BMW Group and Daimler Mobility AG have agreed to sell their joint venture PARK NOW Group to EasyPark Group, subject to the usual regulatory and antitrust approvals. PARK NOW is the digital “find a parking spot” of the German carmakers’ YOUR NOW Joint Ventures – along with services for car sharing (SHARE NOW), ride hailing and trip planning (FREE NOW/REACH NOW), as well as charging (CHARGE NOW) in Europe and North and South America. PARK NOW operates under the brands RingGo, PARK NOW, Park-line and Parkmobile in 11 countries.
PARK NOW Group offers a digital services related to parking − both in car parks and on-street in more than 1,100 cities. Customers can reserve, book and pay for parking spaces online in advance via the app. The parties have agreed not to disclose the terms of the transaction. The timing is questionable given the headlong auto industry rush to survive and then thrive in the transformation to mobility companies.
EasyPark claims to be an international player and is celebrating its 20-year anniversary. EasyPark wants to buy PARK NOW to expand its business activities according to its global growth plan. EasyPark is a growing, European mobility company that helps drivers remotely find, manage, and pay for both parking and electric vehicle charging. EasyPark says it supports its users, the companies they work for, cities and parking operators with parking administration, planning and management working in ~2,200 cities in 20 countries throughout Europe and Australia.

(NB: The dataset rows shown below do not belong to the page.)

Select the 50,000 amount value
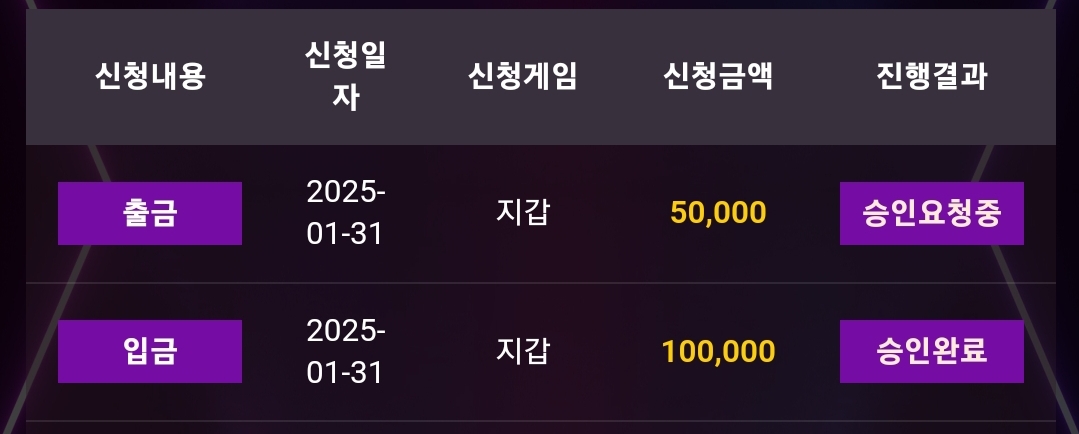 [x=718, y=213]
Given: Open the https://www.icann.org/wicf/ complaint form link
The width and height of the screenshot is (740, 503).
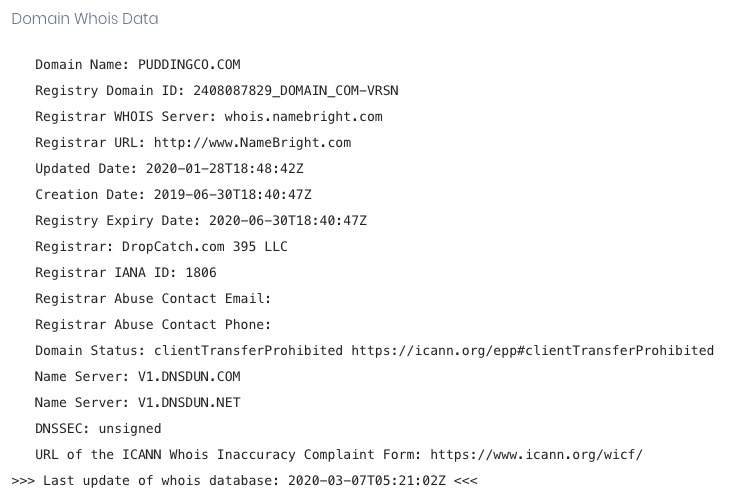Looking at the screenshot, I should coord(535,455).
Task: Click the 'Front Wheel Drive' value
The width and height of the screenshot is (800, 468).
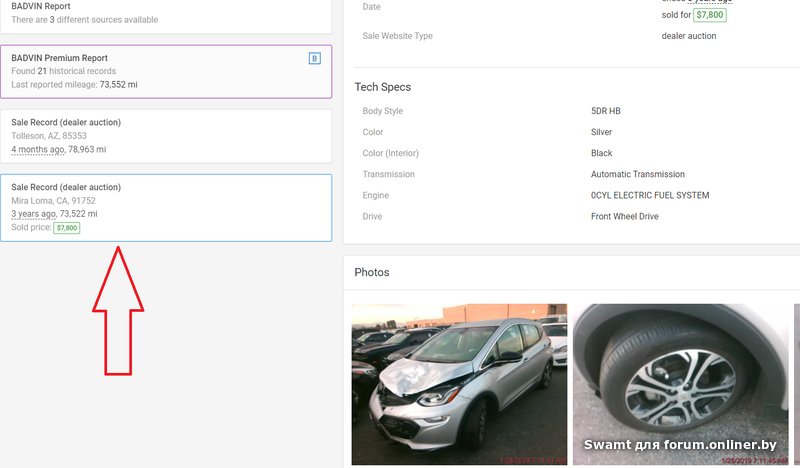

The intended acquisition of PARK NOW Group enables EasyPark to grow in parking-related digital mobility services. The two companies appear to be positioned for market coverage in the US and Europe. “With its global coverage and scale as well as an integrated portfolio,” EasyPark said,” it intends to fund additional growth and expansion and will offer even better, integrated services to their customers in the future. EasyPark “intends to fund additional growth and expansion and will offer even better, integrated services to their customers in the future.”